Infectious aneurysms account for less than 5% of all intracranial aneurysms (22) and were first recognized in 1869 in association with infective endocarditis (13). The term “mycotic” is widely used today to describe aneurysms of infectious origin. It is commonly attributed to Sir William Osler; however, Osler did not use the term to describe a cerebral aneurysm. Rather, in his 1885 report, he used it in reference to endarteritis associated with an aortic aneurysm (34). It is unclear whether Osler meant to convey a fungal or bacterial etiology to the cardiac vegetations, or to simply describe "fungating" excrescences on the cardiac valves, as others had done before him. The term “mycotic,” meaning fungal, is a misnomer, as these infectious aneurysms are usually due to septic emboli and bacteremia and are rarely due to fungi (01). Moreover, "mycotic aneurysm" has been used to describe noninfective aneurysms, such as those associated with nonbacterial thrombotic endocarditis because of "fungating" excrescences on the cardiac valves.
Inflammatory noninfectious aneurysms due to vascular inflammation are also sometimes referred to as "mycotic." They occur in systemic inflammatory diseases, presumably on an immunologic basis. For intracranial aneurysms arising due to infectious cause, some have suggested that the term “mycotic” should be reserved for those (rare) aneurysms due to fungi. Others argue that the aneurysm should be classified only after the infecting organism is discovered, which is impractical because in many cases no organism is ever identified, particularly if antibiotics have been administered. Additionally, the microbiologic profile of infectious intracranial aneurysms has also evolved over time, reflecting changes in antibiotic use, healthcare exposure, and host immunosuppression. Although the term “infectious aneurysm” is most used today, alternative terms, such as “infective aneurysm” and “microbial aneurysm,” are also encountered in the literature (23).

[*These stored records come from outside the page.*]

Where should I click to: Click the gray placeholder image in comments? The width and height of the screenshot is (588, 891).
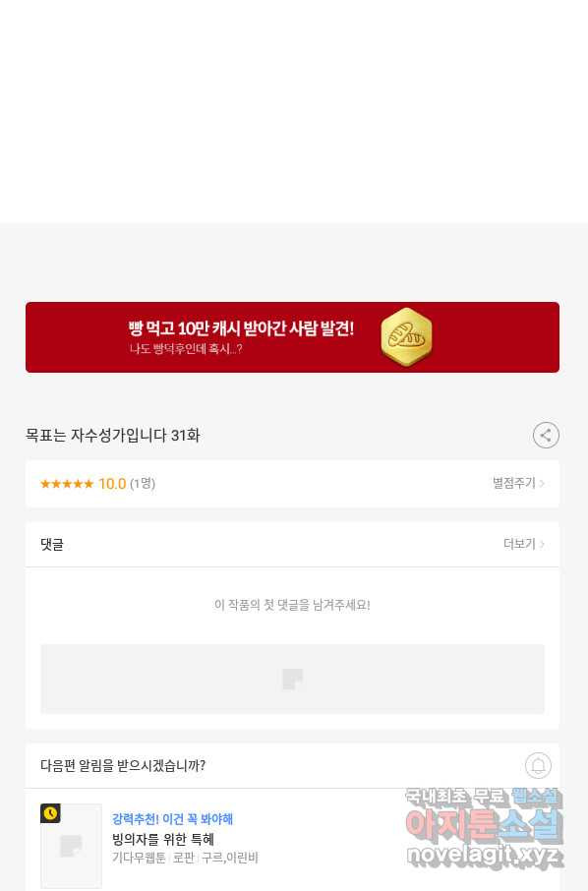292,679
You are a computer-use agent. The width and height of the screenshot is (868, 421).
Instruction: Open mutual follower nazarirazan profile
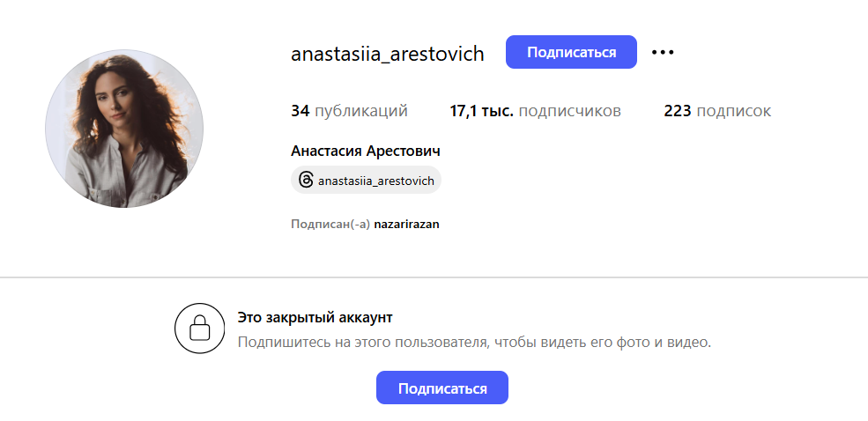tap(406, 225)
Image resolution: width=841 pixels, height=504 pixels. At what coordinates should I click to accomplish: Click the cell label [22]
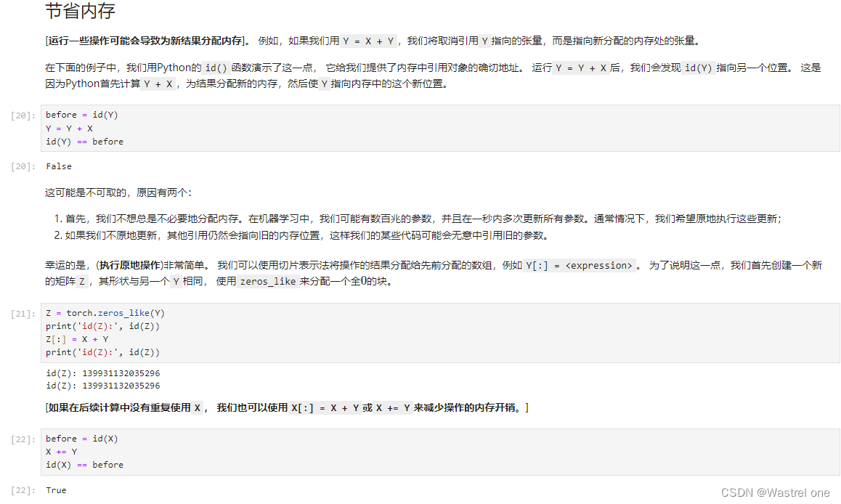pyautogui.click(x=21, y=438)
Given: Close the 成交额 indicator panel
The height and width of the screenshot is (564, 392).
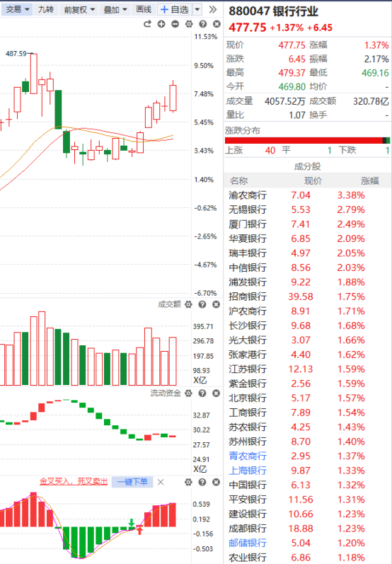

Neoplastic aneurysms have historically been recognized in patients presenting with recurrent embolic strokes or intracranial hemorrhages, often occurring years after the diagnosis of the underlying malignancy. These lesions are exceedingly rare, with only a limited number of cases reported in the literature (46). The proximal cause of these rare aneurysms is often metastatic cardiac myxoma or choriocarcinoma, but they can also result from other tumors, such as bronchogenic carcinoma (33).
Infectious and neoplastic intracranial aneurysms are sometimes spherical (similar to common saccular aneurysms), but they are often fusiform, ectatic, or irregular in shape. They tend to be multifocal given they are derived from a central, systemic process and involve more distal branches of intracranial arteries rather than the proximal branching points where saccular aneurysms are usually found. When detected, recognition of an infectious or neoplastic cause usually depends on inference from the clinical features or the setting.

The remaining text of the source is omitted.